[Exercise prompt] Copy the listing out exactly as shown.

[Information shown]

=== Section Start ===

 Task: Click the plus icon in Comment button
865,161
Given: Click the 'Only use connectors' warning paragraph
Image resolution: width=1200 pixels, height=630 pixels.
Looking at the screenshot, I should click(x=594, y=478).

=== Section End ===

[Response to the exercise]
 Task: Click the plus icon in Comment button
865,161
Given: Click the 'Only use connectors' warning paragraph
Image resolution: width=1200 pixels, height=630 pixels.
Looking at the screenshot, I should click(x=594, y=478).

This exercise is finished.